■ **DESCRIPTION OF THE TASK**
Produce a word-for-word restatement of the lines from the line with "The height and" to the end of the listing below, inclusive.

■ **MATERIALS PROVIDED**
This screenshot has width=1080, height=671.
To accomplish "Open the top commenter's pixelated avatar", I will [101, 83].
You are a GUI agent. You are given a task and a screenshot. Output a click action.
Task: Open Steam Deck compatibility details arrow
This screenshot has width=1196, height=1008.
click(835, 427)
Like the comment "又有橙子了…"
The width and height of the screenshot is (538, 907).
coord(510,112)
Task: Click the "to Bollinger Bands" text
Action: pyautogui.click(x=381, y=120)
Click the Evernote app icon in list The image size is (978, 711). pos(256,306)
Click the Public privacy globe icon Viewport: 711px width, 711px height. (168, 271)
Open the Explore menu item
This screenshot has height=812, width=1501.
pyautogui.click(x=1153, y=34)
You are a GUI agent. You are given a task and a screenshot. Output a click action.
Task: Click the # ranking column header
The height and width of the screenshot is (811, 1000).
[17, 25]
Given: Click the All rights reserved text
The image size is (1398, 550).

■ **SOLUTION TO THE PROBLEM**
The height and width of the screenshot is (811, 1000).
[17, 25]
Given: Click the All rights reserved text
The image size is (1398, 550).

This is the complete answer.